Input Start Marker

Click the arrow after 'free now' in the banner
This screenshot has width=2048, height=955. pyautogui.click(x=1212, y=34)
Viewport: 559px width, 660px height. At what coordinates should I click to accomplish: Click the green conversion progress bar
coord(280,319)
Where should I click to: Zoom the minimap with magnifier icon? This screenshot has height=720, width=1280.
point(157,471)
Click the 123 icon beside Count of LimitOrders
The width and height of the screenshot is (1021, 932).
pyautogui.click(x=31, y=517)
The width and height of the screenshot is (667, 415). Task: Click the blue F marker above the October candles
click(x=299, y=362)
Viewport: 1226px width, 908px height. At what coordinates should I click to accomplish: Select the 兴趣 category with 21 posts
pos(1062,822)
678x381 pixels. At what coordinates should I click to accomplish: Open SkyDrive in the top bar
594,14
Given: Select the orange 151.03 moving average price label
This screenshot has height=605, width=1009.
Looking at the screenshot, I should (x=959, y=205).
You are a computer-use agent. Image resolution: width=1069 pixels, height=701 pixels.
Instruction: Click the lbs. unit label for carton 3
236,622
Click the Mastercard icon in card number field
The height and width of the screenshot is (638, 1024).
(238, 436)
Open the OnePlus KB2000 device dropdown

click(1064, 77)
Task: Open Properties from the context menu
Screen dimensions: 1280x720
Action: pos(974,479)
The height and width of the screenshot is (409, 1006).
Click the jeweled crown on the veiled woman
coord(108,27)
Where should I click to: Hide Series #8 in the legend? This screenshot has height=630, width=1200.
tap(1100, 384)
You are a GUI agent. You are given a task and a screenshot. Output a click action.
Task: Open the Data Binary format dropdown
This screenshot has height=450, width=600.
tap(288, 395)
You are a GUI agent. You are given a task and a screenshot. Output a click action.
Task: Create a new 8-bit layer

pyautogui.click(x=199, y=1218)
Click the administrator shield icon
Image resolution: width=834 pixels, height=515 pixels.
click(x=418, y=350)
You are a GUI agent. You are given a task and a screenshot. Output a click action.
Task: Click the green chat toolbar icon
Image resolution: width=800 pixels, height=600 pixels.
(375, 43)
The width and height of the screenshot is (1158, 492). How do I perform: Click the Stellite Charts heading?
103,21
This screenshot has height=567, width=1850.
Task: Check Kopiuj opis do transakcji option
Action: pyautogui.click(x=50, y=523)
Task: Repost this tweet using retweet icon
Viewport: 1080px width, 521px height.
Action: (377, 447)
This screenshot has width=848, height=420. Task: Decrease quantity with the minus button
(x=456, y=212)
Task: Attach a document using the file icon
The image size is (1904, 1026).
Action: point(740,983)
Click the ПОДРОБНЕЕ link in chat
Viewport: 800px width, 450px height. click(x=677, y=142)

Input End Marker

What to produce
Copy the entries word for word. Leave nothing out.

Finished task
Click the arrow after 'free now' in the banner
This screenshot has width=2048, height=955. pyautogui.click(x=1212, y=34)
Viewport: 559px width, 660px height. At what coordinates should I click to accomplish: Click the green conversion progress bar
coord(280,319)
Where should I click to: Zoom the minimap with magnifier icon? This screenshot has height=720, width=1280.
point(157,471)
Click the 123 icon beside Count of LimitOrders
The width and height of the screenshot is (1021, 932).
pyautogui.click(x=31, y=517)
The width and height of the screenshot is (667, 415). Task: Click the blue F marker above the October candles
click(x=299, y=362)
Viewport: 1226px width, 908px height. At what coordinates should I click to accomplish: Select the 兴趣 category with 21 posts
pos(1062,822)
678x381 pixels. At what coordinates should I click to accomplish: Open SkyDrive in the top bar
594,14
Given: Select the orange 151.03 moving average price label
This screenshot has height=605, width=1009.
Looking at the screenshot, I should (x=959, y=205).
You are a computer-use agent. Image resolution: width=1069 pixels, height=701 pixels.
Instruction: Click the lbs. unit label for carton 3
236,622
Click the Mastercard icon in card number field
The height and width of the screenshot is (638, 1024).
(238, 436)
Open the OnePlus KB2000 device dropdown

click(1064, 77)
Task: Open Properties from the context menu
Screen dimensions: 1280x720
Action: pos(974,479)
The height and width of the screenshot is (409, 1006).
Click the jeweled crown on the veiled woman
coord(108,27)
Where should I click to: Hide Series #8 in the legend? This screenshot has height=630, width=1200.
tap(1100, 384)
You are a GUI agent. You are given a task and a screenshot. Output a click action.
Task: Open the Data Binary format dropdown
This screenshot has height=450, width=600.
tap(288, 395)
You are a GUI agent. You are given a task and a screenshot. Output a click action.
Task: Create a new 8-bit layer

pyautogui.click(x=199, y=1218)
Click the administrator shield icon
Image resolution: width=834 pixels, height=515 pixels.
click(x=418, y=350)
You are a GUI agent. You are given a task and a screenshot. Output a click action.
Task: Click the green chat toolbar icon
Image resolution: width=800 pixels, height=600 pixels.
(375, 43)
The width and height of the screenshot is (1158, 492). How do I perform: Click the Stellite Charts heading?
103,21
This screenshot has height=567, width=1850.
Task: Check Kopiuj opis do transakcji option
Action: pyautogui.click(x=50, y=523)
Task: Repost this tweet using retweet icon
Viewport: 1080px width, 521px height.
Action: (377, 447)
This screenshot has width=848, height=420. Task: Decrease quantity with the minus button
(x=456, y=212)
Task: Attach a document using the file icon
The image size is (1904, 1026).
Action: point(740,983)
Click the ПОДРОБНЕЕ link in chat
Viewport: 800px width, 450px height. click(x=677, y=142)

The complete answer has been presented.